Thistlehill Farm Grass

We’ve never gone into the fall and winter with this much reserve grass. It’s called stockpiling and Church is stockpiling about 70 acres which is just over half our total acreage. The best I ever managed was about 40 acres.

This field was underwater the first part of the year. We think it’s switchgrass…a native grass that does particularly well with “wet feet”. An adjacent pasture with reed canary grass handled the flooding but not this well.

The trick now is to get it consumed while it’s in this nutritious stage. Eventually it will probably grow to about 8 feet and be unpalatable.

But for now it takes the pressure off our fescue which actually improves in nutrition and palatability after a good frost.

With hay at $100 a ton this is a serious business and not a game. The basic idea is to lengthen the grazing season as much as possible.

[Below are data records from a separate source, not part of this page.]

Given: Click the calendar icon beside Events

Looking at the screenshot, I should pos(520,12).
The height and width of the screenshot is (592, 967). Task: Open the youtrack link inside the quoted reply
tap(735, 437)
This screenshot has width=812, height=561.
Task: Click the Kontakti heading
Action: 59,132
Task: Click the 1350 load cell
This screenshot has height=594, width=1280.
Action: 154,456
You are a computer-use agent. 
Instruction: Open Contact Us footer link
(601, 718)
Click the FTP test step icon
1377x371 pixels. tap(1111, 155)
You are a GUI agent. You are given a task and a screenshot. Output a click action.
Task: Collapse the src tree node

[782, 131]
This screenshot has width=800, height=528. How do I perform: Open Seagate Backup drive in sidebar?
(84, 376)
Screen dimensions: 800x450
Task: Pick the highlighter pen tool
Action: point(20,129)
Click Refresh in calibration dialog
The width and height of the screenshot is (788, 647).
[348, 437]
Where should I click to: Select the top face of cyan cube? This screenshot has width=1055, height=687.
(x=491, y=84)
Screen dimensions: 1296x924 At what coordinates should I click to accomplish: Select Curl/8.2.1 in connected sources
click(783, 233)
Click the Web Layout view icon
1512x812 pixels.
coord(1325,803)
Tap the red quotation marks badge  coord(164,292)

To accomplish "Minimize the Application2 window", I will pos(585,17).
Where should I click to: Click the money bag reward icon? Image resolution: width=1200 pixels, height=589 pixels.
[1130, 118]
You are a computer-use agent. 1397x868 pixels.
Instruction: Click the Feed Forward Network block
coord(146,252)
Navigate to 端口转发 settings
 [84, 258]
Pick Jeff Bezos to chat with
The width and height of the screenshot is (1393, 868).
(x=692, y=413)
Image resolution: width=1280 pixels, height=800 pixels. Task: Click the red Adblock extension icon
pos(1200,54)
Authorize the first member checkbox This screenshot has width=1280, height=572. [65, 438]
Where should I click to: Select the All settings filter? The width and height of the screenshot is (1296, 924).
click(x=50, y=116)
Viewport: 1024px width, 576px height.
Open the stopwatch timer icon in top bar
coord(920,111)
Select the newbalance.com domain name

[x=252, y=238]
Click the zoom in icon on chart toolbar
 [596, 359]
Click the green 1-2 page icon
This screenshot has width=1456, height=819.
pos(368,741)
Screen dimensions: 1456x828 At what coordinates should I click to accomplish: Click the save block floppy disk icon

Church credits the unusually wet spring and more rigorous strip grazing for this year’s improvement. We’re also considering seeding some winter annuals including turnips and radishes.

Can we make March 1st?


It’s not too late…

…to purchase Thistle Hill burger for summer grilling. Our family gets great satisfaction in reading notes like this one from Bill E. It’s almost like we’re at the Outer Banks, too!

We have the whole family at the beach in North Carolina for the week. We brought down 7 lbs of our most recent thistle hill ground beef. Our son made hamburgers for everyone. Of course they were spectacular and got added kudos when I told the family that this was local grass fed beef from my neighbor.

Bill E.

Thistle Hill Farm complete price list. Or call or write Church at (214) 802-1283 or


This ain’t Kansas…

Thistlehill Farm Baby Bull

So what’s a pure English Devon bull doing in Virginia? He’s the result of the last mating Wooz designed on our final trip to southwest England a few years ago.

The dam comes from the famous Tulip line…renowned all over the island. The sire the equally-renowned Cutcombe bull named Jaunty. The resulting embryos from the mating were flown to Thistle Hill for calving.

This young guy is now 8.5 months old and destined for great things!


Starting second pass…

…after about 45 days rest.

Thistlehill Farm Grass

Grandson Church says too many weeds though that’s not apparent in the picture.

We calculate we have about 54,000 pounds animal weight per acre…just about a quarter of what we really need to see the results off mob grazing. At this level the cows can still afford to be selective. And there’s only limited trampling affect.

The obvious answer is to reduce the size of the paddocks but that brings up the question of water and shade.

Yes, we could bring in more cows but it’s almost breeding time and again this year we’ll be testing several young bulls after ai-ing.

Interesting choices for a young cattleman.


Evening sun at Thistle Hill….

Evening sun at Thistle Hill Farm
Photo by Curt Humphreys

Sometimes it seems Heaven is just down the road.